Focus groups were facilitated by 5 social scientists who took handwritten notes that were elaborated into longer typewritten field notes for content analysis. To maximize participants’ comfort with speaking freely, discussions were not audio-recorded and no identifiable data were collected. Focus group field notes were reviewed by 2 members of our research team, who identified role-specific and cross-cutting themes. These themes were then validated by group discussion using an iterative, constant comparative approach14 within the study team and through feedback mechanisms such as telephone conferences with VISN leadership and inperson presentations at learning sessions. Reports summarizing the discussion findings were distributed electronically to all Collaborative participants, and in-person presentations were conducted at subsequent learning sessions to foster dissemination and interprofessional understanding.
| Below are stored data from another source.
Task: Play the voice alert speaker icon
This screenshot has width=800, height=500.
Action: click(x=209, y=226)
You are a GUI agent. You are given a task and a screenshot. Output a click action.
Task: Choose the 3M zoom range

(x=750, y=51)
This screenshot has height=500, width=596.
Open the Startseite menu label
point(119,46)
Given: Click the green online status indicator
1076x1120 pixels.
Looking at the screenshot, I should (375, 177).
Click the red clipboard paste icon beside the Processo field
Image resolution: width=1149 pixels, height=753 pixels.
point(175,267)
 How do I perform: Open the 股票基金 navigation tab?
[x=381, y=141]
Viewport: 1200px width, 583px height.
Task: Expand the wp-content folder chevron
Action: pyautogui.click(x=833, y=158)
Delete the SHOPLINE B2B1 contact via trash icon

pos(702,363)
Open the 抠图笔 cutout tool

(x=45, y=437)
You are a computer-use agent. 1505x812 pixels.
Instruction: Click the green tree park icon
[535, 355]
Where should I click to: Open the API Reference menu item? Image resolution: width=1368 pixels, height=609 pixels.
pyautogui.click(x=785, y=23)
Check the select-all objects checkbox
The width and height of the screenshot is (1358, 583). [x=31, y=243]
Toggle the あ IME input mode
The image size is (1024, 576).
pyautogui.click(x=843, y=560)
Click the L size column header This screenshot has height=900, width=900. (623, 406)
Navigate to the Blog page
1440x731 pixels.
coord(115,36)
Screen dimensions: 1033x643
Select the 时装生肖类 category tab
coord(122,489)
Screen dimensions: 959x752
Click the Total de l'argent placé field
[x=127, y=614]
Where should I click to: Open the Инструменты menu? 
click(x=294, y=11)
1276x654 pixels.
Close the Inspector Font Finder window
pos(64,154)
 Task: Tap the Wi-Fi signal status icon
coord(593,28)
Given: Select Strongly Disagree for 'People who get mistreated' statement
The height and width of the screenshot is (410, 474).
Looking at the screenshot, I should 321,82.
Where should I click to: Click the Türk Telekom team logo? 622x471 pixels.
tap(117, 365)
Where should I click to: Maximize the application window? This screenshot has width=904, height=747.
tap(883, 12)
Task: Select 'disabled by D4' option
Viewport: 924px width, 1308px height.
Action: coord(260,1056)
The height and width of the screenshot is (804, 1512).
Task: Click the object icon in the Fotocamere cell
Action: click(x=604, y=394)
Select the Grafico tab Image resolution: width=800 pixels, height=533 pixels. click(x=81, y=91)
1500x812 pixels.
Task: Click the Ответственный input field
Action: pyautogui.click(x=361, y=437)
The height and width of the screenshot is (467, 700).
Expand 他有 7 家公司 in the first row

These techniques not only strengthened rapport between the study team and the PACT team members, but also provided a mechanism for assessing the face validity of the findings. Barriers to and facilitators of PCMH implementation among the 22 pilot PACT teams were derived from these themes and are reported in a temporal fashion. This study was approved by the Iowa City VA Healthcare System Institutional Review Board and Research and Development Committee.


Participation in the focus groups was voluntary, but a majority of learning session participants attended (Table 2). As expected, focus group participants’ concerns changed over time. Analysis of focus group field notes produced 3 overarching trends, moving from (1) an emphasis on establishing teams and negotiating tasks to (2) the importance of clarifying identity and sharing responsibility to (3) an increased understanding of both internal and external supportive leadership roles (Table 3). Discussion of these 3 phases follows.

Phase 1: Establish Teams and Negotiate Tasks

During the first 6 months of implementation, teams reported widely varying degrees of cohesion and success. The variation was traced to differences in team composition. Some teams were fully staffed, whereas others, primarily rural clinics, were not. Some teams consisted of colleagues who had long-standing relationships; others consisted of new employees. Primary care providers (physician, nurse practitioner, physician assistant), the de facto team leaders, also had widely varying degrees of experience in the VHA. Teams with stable membership, particularly members with experience working together, were able to develop and advance more quickly than those teams with new employees.

Early-phase development challenges focused on the equitable and practical within-team distribution of tasks. Teams experienced a lack of role clarity regarding scope of practice and performance expectations. Team members viewed their roles as sets of tasks and invested substantial effort in determining who on the team should do what. This process of role negotiation was especially difficult for nursing staff. They were subject to multiple lines of guidance concerning scope of practice, facility policies, and PCP preferences for the specific responsibilities nurses should assume.

Every team member perceived an increase in workload associated with pressure to achieve same-day access for patients and improve care coordination. For teams with a preexisting perception of being overworked, the increased expectations with PACT were at the crux of early-adoption challenges.